* _WORK REQUIRED_
Extend the blog entry about the "Creator & Masterpiece" workshop exercise, picking up right after its last sentence.

* _PAGE_
***

Thursday, January 18, 2007

Finding The Part That Always Works

The last week has been full of exercises that are wonderful, intense, and just about impossible to explain without leaving the impression that all we do is spend each day being hypnotized - whether by Sue or by each other. I'd say it all started when, last Wednesday we did an exercise called "Creator & Masterpiece", which Sue actually introduced by saying she didn't know how or why it worked it but that for some unknown reason it always did. And Barnaby, who had been bringing in his camcorder every day thus far to film the workshop (even if this was only the third day), said this is one of the exercises he wasn't going to film because to someone watching from the outside, it just wouldn't make any sense.

To start things off, half the class was assigned the role of being the Creator and the other to being the Masterpiece. Then everyone was told to shut their eyes. To stand in the space blind, to not have to worry about thinking anything, and just wait there until Sue took your hand and guided you somewhere else. You knew that if you were a Masterpiece you were being brought to your potential Creator and if you were the Creator you were being brought to your Masterpiece to be. For now, these were just labels. I had been given the role of Creator (later we would reverse roles) and waited until Sue came for me. When she did, we laughed together as she walked my two left feet to someone I wouldn't see and who wouldn't see me for quite some time.

Me and this other person sat down across from each other. The class had been given instructions beforehand so the Creators knew that this was when they should gently place their hands on their Masterpiece's face. Having only known whoever this person was for only two and some odd days, we had been told to move our hands around freely, to feel the texture of this person's skin, the curves of their cheeks, to fully explore the terrain of their nose, lips, chin -- to use the sense of touch to experience this person's face completely.

The goal was to do this until we thought of a sound. Any sound that this face led us to think of. And for a back-up plan, if we couldn't think of one, we could just make one up. That tid bit of advice that often follows Sue's instructions for various exercises is a virtual lifesaver since it relieves so much unproductive pressure from any given task. Once we were satisfied with the sound we were supposed to drop our hands to signify to Sue that we were done.

My hands draped over this person's face and my fingers went to work, moving up and down, riding the bumps and feeling their warm skin stretch in response. This was such an instant intimacy. At first, though, I instinctively avoided touching the person's lips directly - until I realized that I really did have complete freedom and unconditional permission to explore as I pleased. It was then that I let my fingers lightly graze over this person's lips to get a better idea of what they were like (later a Masterpiece even mentioned that their Creator had explored his or her nostrils). We weren't supposed to think about who it might be or if it was a male or female. Of course I spent some time on that ("is this a girl, if not, am i gay?") but I did my best to concentrate and continued to move my fingertips up and down over the person's face.

***

* _DATA PROVIDED_
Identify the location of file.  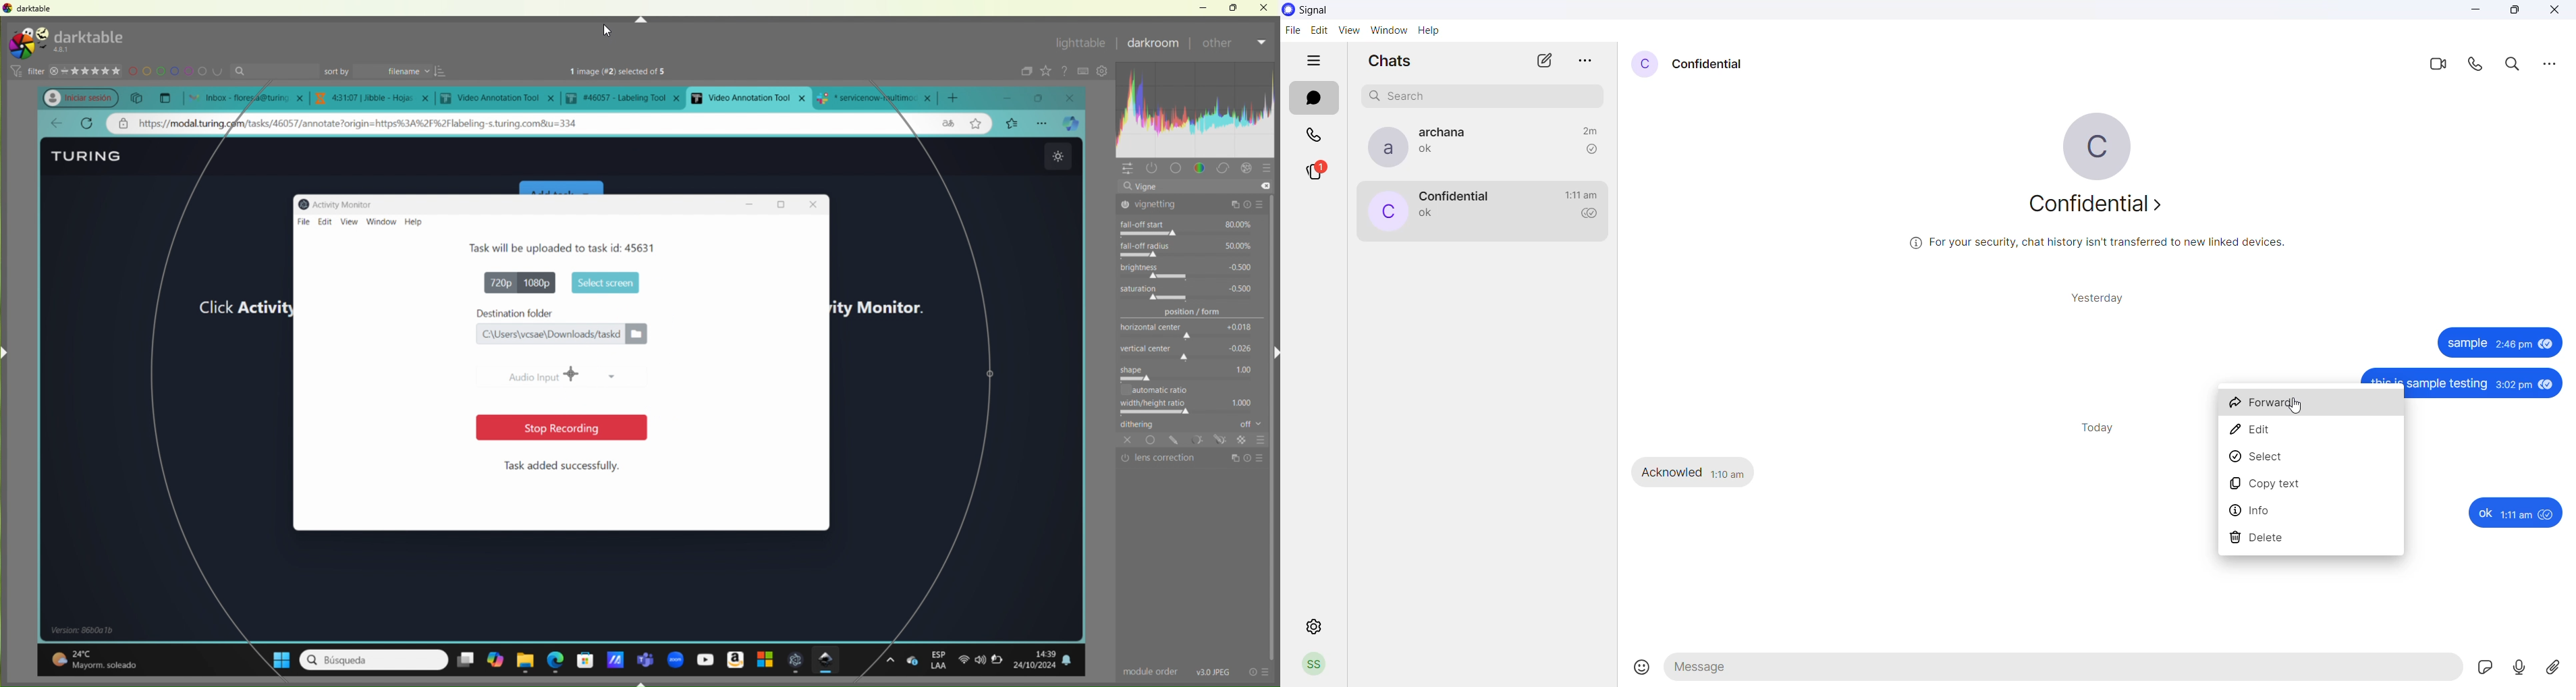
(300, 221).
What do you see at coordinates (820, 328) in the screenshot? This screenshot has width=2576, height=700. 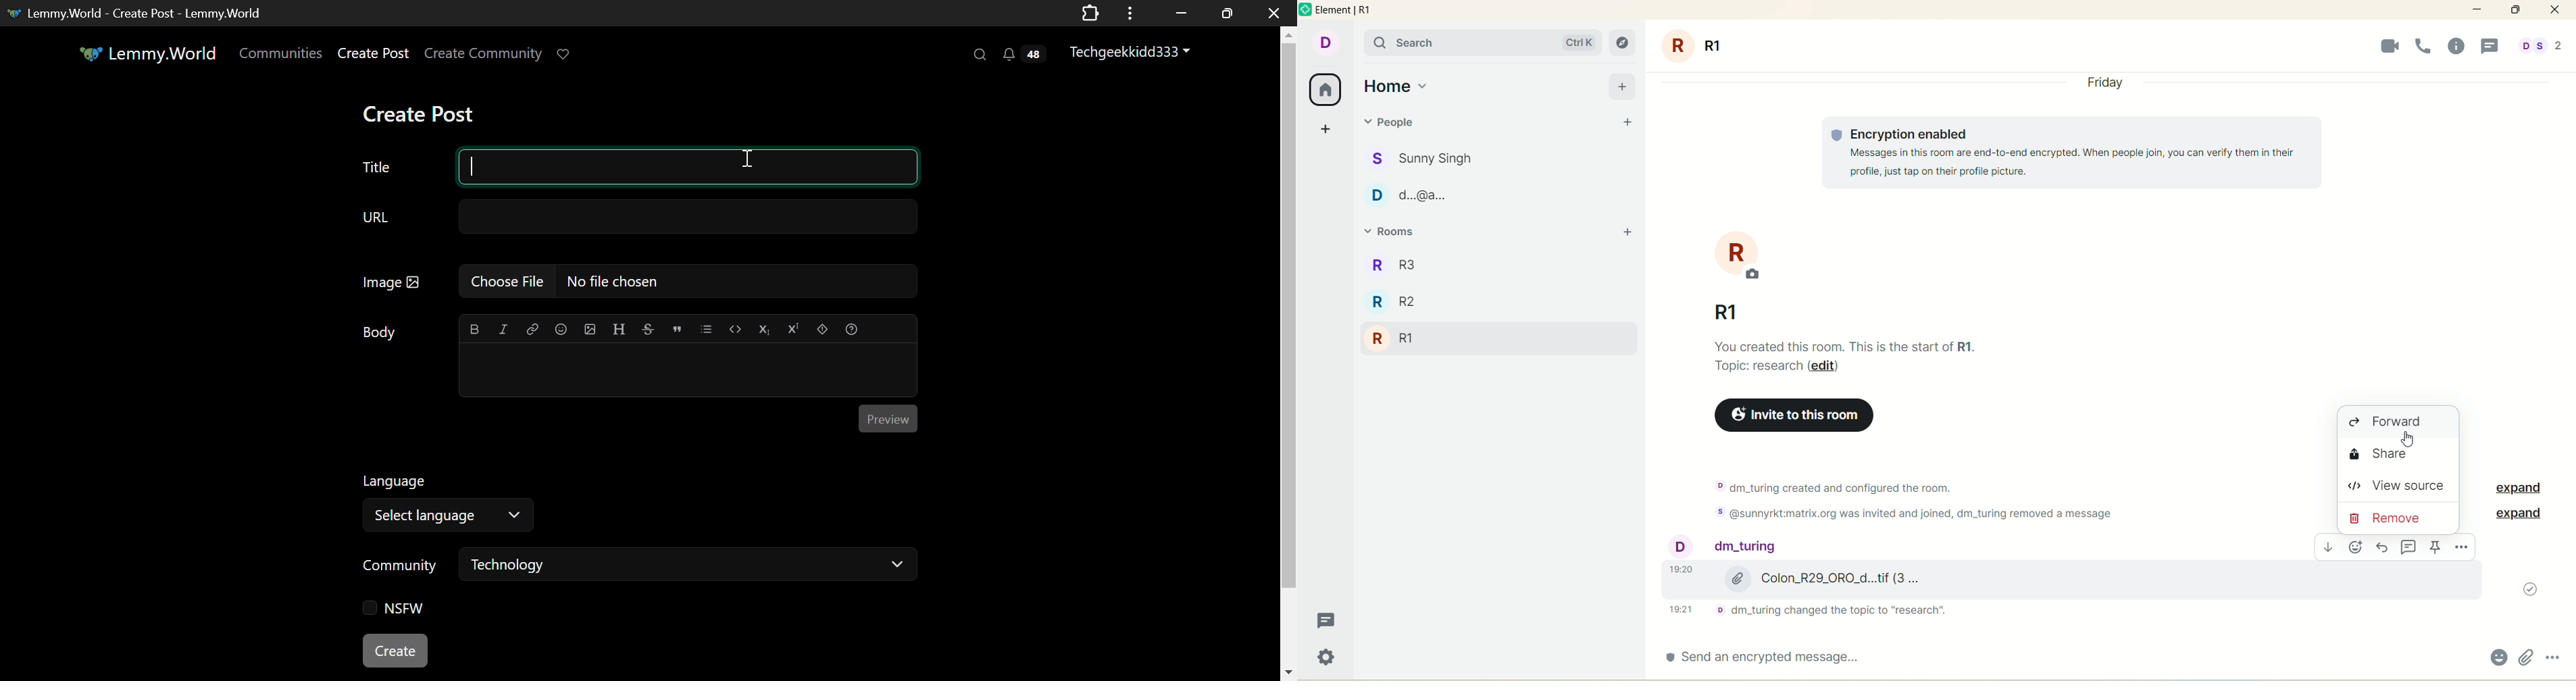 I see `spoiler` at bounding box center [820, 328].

***

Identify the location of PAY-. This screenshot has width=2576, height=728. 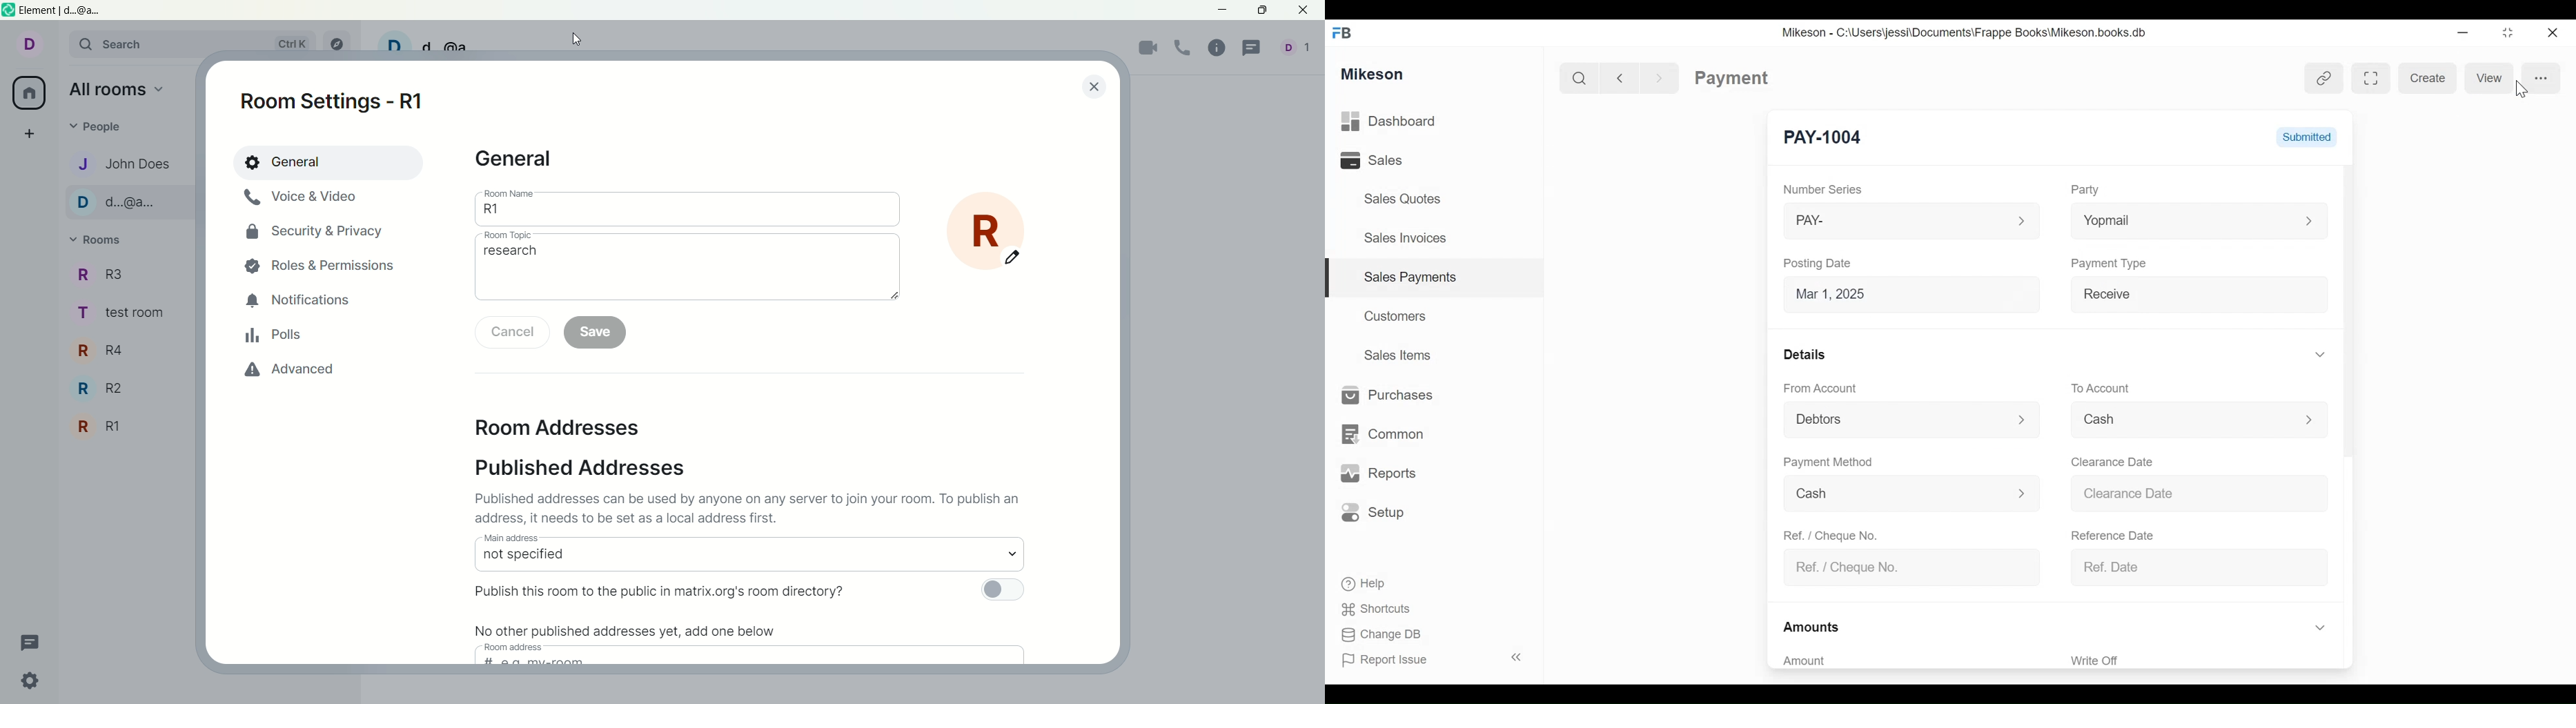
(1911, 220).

***

* _REPLY_
After some time, I started to focus on what appeared to be a dangerously steep downward slope of their cheek bones which then leveled off on what felt like a slightly long chin, surely a safe strip for emergency landings. After some internal revisions and without vocalizing any of them (we weren't allowed to just yet), I decided upon a sound that moved from what seemed like utter desperation and panic to a relatively long sigh of relief: "EEEEEYYY!!!!! Laaaahh..."
And then I removed my hands and brought them down to my side.

When everyone was finished, still not allowed to open our eyes, Sue separated us. She guided the Creators and Masterpieces to different parts of the room. Then one by one the Creators were told to make their sounds. Throughout the day these sounds were all different -- from a deep "Buh--ooooom!!! -Chaka!-Chaka!-Chaka!-Chaka!" to a loud meditative "Ohhhhhmmm!!" to an odd but still unmistakable orgasmic sigh. And then there was mine which I thought sounded the least melodic but as far as I was concerned was the only one that actually made sense.

As the creators made their sounds, the Masterpieces were told to carefully listen to each one and to think about which one sounded like it was created using their face. Then all the Creators were told to make their sounds at once. While this was happening, the Masterpieces were told to blindly walk towards which sound they felt was theirs. What followed was a brilliant cacophony of primal mating calls that ended up going for some time....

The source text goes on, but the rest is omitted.